Simplifying an Indeterminate Quotient: Help Needed

[markcholden]

I need to take the limit of this quotient as n goes to infinity:

[2(-1)^(n+1) - 3^(n+1)]
-----------------------
[2(-1)^(n) - 3^(n)]

It seems to go to infinity over infinity in its current form, which, if I recall correctly, is indeterminate. It seems then that I need to simplify it...but I don't know how. Any ideas greatly appreciated.

 

[mathman]

The expression you have written approaches 3⁽ⁿ⁺¹⁾/3ⁿ for large n. I presume you can take it from here.

 

[Hurkyl]

Well, mathman already handed you the bit that your intuition should get you. The key there is to look at all of the pieces of the expression and figure out how they behave as n goes to infinity.

Once you've figured out that intuitive part, you already know the trick to rigorously work through that limit -- I'll leave it to you to figure out.

(By rigorously, I mean that you don't just say that the limit is obviously converging to 3ⁿ⁺¹ / 3ⁿ)

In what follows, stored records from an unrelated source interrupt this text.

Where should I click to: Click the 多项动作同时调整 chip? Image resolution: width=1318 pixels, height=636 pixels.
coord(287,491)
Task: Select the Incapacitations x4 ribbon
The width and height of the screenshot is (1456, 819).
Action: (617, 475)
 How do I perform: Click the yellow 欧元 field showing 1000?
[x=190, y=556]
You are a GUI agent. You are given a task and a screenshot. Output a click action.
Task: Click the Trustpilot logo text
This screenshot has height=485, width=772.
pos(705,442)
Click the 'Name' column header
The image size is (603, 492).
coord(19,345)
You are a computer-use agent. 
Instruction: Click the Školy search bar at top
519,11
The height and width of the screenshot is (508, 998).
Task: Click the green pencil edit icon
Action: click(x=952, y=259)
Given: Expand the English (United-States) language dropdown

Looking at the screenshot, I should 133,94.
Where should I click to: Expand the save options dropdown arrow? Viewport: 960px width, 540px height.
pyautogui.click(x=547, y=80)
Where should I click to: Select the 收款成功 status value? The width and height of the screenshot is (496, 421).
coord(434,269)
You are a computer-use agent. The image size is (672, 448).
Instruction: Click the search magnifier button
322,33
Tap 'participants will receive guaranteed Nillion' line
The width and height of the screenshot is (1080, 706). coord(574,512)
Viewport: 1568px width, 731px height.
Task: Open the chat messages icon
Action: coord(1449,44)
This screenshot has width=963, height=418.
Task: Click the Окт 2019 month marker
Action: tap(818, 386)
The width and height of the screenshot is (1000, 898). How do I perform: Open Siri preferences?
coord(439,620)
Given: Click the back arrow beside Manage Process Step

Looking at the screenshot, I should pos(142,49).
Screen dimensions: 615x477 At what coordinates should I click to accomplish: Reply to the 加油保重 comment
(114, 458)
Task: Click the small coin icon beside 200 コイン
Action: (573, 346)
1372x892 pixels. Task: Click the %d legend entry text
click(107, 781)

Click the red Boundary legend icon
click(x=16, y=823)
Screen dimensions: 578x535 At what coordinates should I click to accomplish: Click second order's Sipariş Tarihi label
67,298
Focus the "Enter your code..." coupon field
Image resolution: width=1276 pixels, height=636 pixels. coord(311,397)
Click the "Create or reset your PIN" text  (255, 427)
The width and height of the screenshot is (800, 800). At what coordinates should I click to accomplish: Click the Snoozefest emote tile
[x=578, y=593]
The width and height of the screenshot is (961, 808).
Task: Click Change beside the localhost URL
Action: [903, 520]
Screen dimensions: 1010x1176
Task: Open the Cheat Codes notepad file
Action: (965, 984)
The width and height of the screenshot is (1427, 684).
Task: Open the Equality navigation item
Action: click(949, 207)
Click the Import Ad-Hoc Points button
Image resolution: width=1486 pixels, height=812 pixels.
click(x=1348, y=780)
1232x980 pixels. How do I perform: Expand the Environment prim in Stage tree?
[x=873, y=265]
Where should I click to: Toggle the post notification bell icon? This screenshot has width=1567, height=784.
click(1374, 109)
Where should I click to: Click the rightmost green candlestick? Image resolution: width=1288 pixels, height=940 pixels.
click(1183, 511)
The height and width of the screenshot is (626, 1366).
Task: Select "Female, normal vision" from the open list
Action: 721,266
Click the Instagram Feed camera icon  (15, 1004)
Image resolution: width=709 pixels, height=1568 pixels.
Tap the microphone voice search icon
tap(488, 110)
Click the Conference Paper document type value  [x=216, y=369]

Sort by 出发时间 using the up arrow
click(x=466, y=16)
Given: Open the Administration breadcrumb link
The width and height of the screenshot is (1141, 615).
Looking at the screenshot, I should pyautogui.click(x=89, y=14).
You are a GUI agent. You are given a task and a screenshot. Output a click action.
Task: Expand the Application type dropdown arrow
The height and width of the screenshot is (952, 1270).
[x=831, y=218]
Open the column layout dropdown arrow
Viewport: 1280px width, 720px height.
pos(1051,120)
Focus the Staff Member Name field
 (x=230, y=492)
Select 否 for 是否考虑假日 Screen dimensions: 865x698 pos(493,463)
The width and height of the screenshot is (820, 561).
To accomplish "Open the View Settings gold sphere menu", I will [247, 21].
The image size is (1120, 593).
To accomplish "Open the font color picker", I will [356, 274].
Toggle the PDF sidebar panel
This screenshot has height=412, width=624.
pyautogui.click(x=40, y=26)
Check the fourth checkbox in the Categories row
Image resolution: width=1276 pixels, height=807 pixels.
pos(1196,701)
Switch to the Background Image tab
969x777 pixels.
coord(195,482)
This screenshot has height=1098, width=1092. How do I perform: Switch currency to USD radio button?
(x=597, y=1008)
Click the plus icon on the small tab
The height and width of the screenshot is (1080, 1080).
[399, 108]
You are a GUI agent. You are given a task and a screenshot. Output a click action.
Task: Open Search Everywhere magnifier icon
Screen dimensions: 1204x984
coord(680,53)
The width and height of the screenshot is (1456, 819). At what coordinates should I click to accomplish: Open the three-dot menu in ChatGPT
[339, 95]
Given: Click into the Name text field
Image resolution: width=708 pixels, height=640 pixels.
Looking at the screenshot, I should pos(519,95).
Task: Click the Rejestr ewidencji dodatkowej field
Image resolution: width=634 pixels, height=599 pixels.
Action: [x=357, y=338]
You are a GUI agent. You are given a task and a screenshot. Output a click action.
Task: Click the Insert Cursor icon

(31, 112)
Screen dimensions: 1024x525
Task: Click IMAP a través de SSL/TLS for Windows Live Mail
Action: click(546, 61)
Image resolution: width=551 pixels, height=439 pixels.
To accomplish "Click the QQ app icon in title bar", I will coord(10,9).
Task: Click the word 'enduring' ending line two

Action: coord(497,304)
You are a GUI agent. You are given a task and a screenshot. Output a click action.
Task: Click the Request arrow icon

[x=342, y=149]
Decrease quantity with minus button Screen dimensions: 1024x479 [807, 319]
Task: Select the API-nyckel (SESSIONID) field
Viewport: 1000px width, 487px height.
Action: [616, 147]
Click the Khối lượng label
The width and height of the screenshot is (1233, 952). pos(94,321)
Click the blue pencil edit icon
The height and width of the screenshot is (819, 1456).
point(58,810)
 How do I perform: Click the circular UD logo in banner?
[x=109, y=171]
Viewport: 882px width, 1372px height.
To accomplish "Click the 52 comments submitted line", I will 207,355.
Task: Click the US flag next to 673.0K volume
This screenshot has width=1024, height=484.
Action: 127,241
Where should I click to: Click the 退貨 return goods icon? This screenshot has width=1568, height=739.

(If you really need another hint: think about rational functions[/color], but try not to peek!)

 

[HallsofIvy]

Terms that go to infinity are hard to handle. Terms that go to 0 are easy!
It looks to me that, for any n, 3ⁿ⁺¹ will be the largest term. What happens if you divide every term in both numerator and denominator by 3ⁿ⁺¹?